▸ EXERCISE BRIEF
Filter these entries down to lines holding "column".
--- SUPPLIED RECORDS Enclosed Below ---
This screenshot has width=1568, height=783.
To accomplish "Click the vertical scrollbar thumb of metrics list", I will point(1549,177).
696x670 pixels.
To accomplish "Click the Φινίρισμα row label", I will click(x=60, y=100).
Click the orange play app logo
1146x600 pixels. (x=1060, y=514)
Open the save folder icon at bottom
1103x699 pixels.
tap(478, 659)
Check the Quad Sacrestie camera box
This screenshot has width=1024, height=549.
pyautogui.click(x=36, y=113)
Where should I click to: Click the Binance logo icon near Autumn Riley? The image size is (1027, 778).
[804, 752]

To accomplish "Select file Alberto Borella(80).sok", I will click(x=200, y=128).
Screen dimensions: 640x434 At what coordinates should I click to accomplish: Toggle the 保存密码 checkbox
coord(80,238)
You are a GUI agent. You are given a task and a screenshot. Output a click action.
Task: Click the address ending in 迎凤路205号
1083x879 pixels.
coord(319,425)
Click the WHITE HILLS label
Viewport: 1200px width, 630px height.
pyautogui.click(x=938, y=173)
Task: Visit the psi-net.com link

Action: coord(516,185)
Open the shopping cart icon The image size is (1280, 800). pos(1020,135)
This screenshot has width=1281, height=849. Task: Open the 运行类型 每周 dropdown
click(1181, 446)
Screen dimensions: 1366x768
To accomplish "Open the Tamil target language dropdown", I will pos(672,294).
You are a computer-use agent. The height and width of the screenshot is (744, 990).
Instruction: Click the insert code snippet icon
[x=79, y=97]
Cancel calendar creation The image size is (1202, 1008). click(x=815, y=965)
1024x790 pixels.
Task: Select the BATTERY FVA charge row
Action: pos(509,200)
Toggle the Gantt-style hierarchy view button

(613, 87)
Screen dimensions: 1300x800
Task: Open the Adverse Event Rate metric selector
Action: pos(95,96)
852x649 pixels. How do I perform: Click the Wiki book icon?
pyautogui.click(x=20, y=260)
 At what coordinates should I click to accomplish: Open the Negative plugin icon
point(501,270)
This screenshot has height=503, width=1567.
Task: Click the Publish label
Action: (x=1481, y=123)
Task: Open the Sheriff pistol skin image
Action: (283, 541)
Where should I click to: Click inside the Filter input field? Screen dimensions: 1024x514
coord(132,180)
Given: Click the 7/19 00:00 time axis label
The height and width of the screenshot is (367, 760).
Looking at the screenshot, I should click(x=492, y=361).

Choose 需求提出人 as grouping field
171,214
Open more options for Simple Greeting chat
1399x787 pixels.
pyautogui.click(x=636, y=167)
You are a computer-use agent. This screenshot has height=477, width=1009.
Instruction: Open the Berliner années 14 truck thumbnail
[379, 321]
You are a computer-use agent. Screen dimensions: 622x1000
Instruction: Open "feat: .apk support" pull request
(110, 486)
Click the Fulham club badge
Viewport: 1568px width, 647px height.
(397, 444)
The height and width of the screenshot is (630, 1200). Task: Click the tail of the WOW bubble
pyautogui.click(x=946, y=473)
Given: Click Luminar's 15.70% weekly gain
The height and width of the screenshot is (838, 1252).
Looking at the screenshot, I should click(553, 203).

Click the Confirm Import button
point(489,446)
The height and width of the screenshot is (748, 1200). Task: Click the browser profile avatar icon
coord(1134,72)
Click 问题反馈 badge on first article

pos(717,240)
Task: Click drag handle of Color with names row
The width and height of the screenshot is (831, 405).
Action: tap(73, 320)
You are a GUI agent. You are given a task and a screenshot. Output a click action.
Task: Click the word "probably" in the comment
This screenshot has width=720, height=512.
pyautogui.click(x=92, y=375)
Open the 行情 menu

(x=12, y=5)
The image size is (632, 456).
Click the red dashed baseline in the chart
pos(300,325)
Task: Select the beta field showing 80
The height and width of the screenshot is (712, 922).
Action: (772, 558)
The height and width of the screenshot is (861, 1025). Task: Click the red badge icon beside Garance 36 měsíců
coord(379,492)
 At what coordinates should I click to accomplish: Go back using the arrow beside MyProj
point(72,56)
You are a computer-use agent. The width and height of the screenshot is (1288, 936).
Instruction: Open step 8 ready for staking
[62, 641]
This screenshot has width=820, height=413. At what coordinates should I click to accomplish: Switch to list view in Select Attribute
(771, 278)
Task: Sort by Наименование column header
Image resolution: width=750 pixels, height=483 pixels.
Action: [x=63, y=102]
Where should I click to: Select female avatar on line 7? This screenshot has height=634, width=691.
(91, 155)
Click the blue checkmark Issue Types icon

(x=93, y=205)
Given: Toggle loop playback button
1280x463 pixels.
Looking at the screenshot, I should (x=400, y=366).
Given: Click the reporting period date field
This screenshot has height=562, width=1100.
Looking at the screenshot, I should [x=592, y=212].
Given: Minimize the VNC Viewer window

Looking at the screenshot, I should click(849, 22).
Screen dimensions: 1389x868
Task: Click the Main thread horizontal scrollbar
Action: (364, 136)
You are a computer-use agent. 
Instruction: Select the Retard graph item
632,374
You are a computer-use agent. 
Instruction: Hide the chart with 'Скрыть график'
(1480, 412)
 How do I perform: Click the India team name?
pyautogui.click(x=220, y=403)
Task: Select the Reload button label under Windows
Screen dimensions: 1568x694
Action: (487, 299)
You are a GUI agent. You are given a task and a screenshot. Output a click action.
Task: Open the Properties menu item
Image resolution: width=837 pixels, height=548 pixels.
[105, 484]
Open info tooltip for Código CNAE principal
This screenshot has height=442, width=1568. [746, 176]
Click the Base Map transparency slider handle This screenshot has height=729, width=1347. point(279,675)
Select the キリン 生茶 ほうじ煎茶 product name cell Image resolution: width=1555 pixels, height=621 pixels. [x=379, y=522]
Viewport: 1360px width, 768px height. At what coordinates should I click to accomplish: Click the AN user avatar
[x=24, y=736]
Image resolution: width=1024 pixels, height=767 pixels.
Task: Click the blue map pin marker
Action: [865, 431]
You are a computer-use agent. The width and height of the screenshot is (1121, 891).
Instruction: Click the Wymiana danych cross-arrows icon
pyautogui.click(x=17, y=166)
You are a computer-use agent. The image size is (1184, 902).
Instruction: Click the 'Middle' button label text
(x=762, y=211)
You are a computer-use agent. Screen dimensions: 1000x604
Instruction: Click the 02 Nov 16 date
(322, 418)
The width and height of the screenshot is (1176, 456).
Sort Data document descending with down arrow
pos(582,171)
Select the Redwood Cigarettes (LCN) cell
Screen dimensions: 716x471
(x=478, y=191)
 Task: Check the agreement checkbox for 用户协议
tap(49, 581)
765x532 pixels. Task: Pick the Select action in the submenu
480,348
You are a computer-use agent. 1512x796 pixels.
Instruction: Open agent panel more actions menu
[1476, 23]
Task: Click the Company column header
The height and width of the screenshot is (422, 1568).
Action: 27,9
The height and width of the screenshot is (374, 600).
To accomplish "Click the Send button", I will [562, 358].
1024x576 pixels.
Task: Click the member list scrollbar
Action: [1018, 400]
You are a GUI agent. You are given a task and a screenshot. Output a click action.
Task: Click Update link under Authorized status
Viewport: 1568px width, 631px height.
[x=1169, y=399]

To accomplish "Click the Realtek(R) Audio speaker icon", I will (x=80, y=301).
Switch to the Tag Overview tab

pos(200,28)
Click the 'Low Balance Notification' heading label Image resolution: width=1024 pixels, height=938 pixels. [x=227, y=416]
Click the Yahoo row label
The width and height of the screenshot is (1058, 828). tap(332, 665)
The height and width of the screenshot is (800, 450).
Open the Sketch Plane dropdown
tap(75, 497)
--- End of Enclosed SUPPLIED RECORDS ---
▸ WRITTEN SOLUTION
Task: Sort by Наименование column header
Task: Click the Company column header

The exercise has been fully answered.